____ Information

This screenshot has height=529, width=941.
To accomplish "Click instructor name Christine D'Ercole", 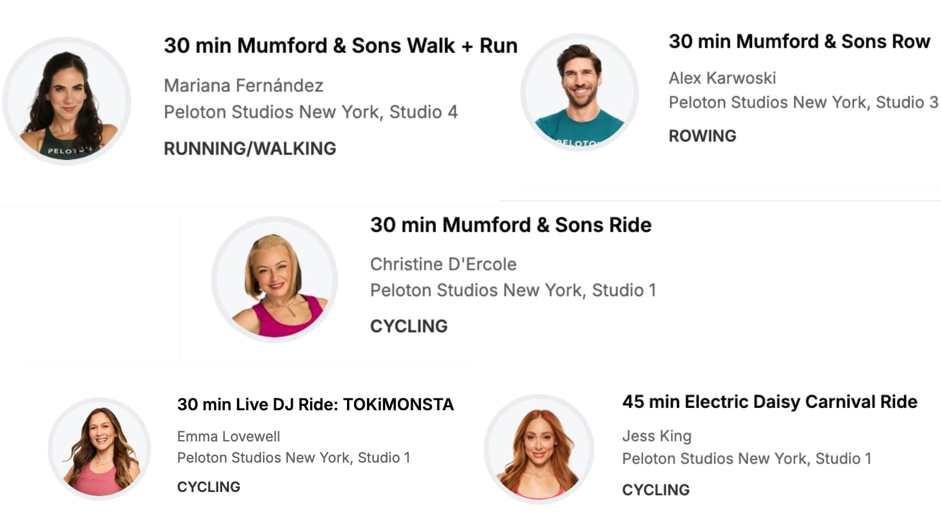I will (x=443, y=265).
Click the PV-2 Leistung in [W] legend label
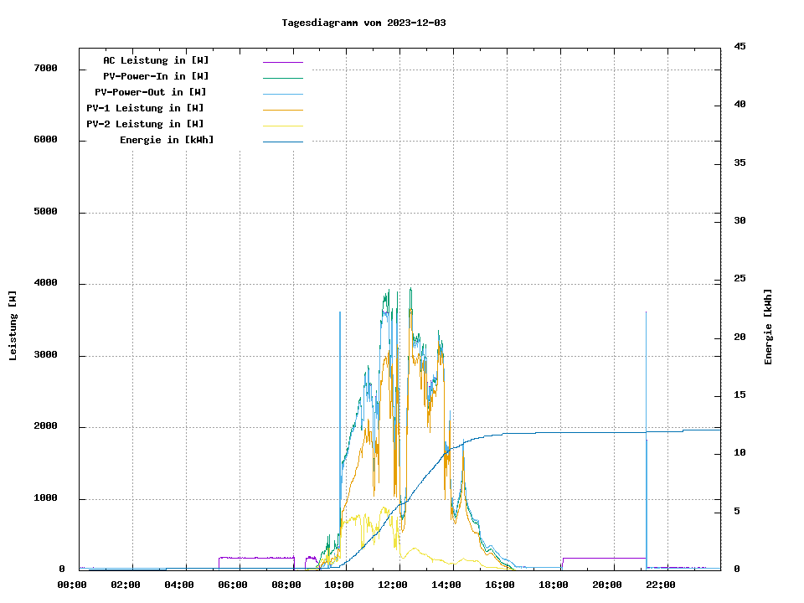The height and width of the screenshot is (603, 804). tap(146, 124)
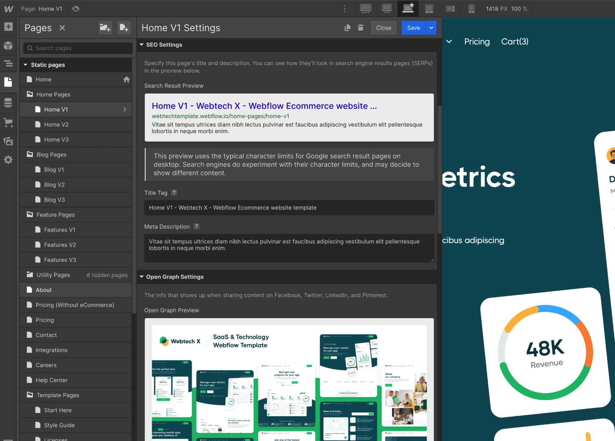
Task: Open the Save button dropdown arrow
Action: (x=431, y=27)
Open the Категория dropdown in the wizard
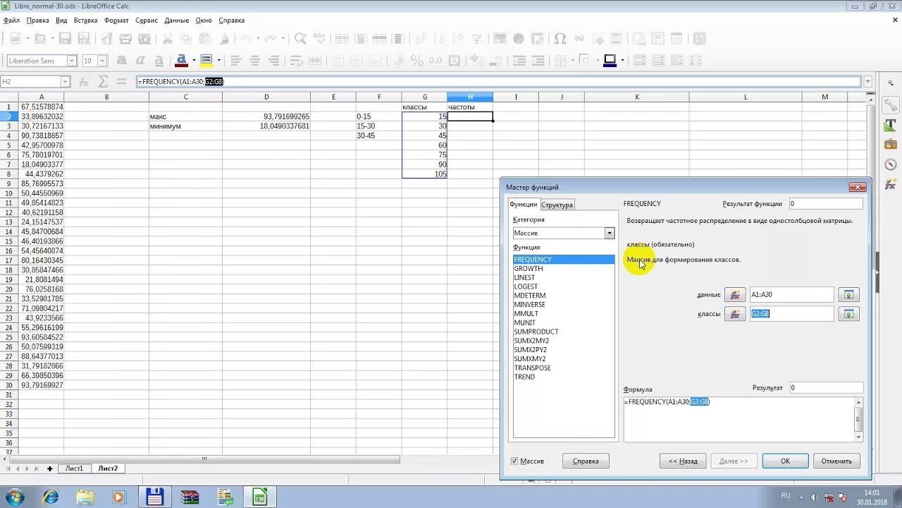This screenshot has height=508, width=902. pos(610,233)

________

Directions:
Return exactly the lines starting at the line with "Click the PV-2 Leistung in [W] legend label" and ending at the last line of the listing, both ends included; pictures are to be left out.

Exercise result:
Click the PV-2 Leistung in [W] legend label
The height and width of the screenshot is (603, 804). tap(146, 124)
Task: Open the Save button dropdown arrow
Action: (x=431, y=27)
Open the Категория dropdown in the wizard
This screenshot has height=508, width=902. pos(610,233)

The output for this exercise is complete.